Your task
Copy out exactly every line from the line containing "Screen dimensions: 331x201" until the records below end, inclusive of both boundary lines.

------------------------------------------------

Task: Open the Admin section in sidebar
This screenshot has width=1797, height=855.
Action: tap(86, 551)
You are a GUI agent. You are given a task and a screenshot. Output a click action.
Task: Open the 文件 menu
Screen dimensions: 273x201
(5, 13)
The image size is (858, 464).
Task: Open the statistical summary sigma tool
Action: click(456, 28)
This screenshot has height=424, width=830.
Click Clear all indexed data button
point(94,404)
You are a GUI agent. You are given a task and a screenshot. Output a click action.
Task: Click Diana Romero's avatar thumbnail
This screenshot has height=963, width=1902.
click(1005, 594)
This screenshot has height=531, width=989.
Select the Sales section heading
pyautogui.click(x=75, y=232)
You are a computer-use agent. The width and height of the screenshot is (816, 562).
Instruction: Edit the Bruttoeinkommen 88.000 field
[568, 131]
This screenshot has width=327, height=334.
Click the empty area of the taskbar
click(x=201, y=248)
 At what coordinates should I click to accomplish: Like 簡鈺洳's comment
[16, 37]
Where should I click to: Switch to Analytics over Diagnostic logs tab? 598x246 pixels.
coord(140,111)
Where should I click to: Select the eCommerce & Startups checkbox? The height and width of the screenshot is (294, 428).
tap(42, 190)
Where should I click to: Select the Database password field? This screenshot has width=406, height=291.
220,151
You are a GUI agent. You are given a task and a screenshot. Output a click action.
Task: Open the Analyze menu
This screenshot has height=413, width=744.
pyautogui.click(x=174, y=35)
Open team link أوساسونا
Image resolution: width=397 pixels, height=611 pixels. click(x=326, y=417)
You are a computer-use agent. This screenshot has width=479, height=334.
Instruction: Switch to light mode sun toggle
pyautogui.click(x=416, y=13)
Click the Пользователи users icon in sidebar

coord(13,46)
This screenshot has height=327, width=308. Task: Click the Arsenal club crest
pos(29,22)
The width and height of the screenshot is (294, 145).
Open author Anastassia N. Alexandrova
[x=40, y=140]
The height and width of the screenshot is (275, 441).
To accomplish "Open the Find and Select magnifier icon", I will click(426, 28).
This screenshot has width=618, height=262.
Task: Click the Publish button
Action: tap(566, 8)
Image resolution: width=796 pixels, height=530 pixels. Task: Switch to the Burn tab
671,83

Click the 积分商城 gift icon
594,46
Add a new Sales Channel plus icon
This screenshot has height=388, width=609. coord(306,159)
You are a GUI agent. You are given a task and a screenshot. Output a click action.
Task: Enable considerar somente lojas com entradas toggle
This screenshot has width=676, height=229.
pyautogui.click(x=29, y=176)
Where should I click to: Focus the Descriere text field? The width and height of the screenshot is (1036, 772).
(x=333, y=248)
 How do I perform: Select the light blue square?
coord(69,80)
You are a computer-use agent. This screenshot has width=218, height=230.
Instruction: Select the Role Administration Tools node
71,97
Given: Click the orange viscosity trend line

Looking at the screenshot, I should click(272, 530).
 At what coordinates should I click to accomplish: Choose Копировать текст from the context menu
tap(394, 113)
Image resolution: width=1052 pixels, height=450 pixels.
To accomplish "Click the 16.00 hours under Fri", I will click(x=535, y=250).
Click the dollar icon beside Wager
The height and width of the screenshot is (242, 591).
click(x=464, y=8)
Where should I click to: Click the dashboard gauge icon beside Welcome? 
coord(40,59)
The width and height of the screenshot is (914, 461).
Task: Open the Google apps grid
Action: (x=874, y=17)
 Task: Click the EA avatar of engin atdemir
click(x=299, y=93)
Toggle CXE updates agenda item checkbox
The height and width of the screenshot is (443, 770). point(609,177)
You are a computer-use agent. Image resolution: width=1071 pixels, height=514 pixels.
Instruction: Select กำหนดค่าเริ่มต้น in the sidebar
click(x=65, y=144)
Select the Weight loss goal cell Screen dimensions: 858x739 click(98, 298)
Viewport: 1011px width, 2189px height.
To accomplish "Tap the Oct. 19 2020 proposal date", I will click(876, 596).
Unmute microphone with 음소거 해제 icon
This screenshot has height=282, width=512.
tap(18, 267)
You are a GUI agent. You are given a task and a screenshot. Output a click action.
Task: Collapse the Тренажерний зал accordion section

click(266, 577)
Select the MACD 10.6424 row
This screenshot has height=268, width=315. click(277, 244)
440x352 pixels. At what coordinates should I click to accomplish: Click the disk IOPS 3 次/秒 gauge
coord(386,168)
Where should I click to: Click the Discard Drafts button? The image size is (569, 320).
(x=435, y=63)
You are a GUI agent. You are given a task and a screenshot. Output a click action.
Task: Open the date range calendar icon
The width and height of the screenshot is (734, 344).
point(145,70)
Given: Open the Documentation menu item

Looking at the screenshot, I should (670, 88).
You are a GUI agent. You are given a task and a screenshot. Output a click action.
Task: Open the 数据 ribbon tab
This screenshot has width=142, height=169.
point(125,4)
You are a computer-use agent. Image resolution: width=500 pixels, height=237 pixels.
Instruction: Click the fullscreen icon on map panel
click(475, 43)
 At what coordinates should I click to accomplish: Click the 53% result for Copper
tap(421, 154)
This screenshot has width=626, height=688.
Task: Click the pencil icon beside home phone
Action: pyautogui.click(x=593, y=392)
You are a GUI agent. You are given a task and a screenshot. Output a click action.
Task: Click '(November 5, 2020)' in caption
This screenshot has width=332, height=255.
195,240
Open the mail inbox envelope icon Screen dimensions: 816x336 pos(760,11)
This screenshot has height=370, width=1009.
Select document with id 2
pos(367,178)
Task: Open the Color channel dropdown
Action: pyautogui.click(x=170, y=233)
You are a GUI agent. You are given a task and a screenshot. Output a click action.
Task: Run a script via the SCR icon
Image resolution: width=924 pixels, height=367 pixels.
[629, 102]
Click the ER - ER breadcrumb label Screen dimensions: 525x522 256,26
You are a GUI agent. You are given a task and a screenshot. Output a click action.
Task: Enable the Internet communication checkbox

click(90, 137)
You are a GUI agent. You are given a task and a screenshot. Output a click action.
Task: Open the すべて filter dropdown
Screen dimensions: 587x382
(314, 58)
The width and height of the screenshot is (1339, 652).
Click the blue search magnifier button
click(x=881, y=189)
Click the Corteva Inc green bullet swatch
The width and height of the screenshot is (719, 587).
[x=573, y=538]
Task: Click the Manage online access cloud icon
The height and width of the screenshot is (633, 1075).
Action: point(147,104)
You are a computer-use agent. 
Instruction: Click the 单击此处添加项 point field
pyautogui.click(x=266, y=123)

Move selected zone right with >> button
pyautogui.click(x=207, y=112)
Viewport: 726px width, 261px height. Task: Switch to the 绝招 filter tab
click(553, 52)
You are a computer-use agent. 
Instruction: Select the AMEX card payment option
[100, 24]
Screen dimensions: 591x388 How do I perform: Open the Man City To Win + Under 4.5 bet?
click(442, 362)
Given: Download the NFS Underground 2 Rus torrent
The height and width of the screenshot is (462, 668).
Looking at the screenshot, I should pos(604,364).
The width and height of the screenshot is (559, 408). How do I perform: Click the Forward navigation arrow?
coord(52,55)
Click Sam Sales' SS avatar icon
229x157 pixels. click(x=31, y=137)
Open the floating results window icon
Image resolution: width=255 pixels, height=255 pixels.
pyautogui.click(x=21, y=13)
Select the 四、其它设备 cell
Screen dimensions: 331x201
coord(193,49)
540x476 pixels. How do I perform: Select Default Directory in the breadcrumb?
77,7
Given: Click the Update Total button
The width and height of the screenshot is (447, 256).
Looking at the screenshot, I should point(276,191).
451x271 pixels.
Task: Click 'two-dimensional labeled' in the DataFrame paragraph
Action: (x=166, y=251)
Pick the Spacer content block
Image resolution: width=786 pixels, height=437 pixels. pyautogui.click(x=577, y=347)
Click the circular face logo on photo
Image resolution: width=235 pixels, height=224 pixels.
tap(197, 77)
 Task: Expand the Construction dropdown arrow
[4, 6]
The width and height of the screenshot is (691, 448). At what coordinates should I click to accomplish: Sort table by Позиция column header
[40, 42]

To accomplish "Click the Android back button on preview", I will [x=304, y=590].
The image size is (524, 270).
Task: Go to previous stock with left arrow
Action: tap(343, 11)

------------------------------------------------

Reply to the task
Screen dimensions: 331x201
coord(193,49)
540x476 pixels. How do I perform: Select Default Directory in the breadcrumb?
77,7
Given: Click the Update Total button
The width and height of the screenshot is (447, 256).
Looking at the screenshot, I should point(276,191).
451x271 pixels.
Task: Click 'two-dimensional labeled' in the DataFrame paragraph
Action: (x=166, y=251)
Pick the Spacer content block
Image resolution: width=786 pixels, height=437 pixels. pyautogui.click(x=577, y=347)
Click the circular face logo on photo
Image resolution: width=235 pixels, height=224 pixels.
tap(197, 77)
 Task: Expand the Construction dropdown arrow
[4, 6]
The width and height of the screenshot is (691, 448). At what coordinates should I click to accomplish: Sort table by Позиция column header
[40, 42]

To accomplish "Click the Android back button on preview", I will [x=304, y=590].
The image size is (524, 270).
Task: Go to previous stock with left arrow
Action: tap(343, 11)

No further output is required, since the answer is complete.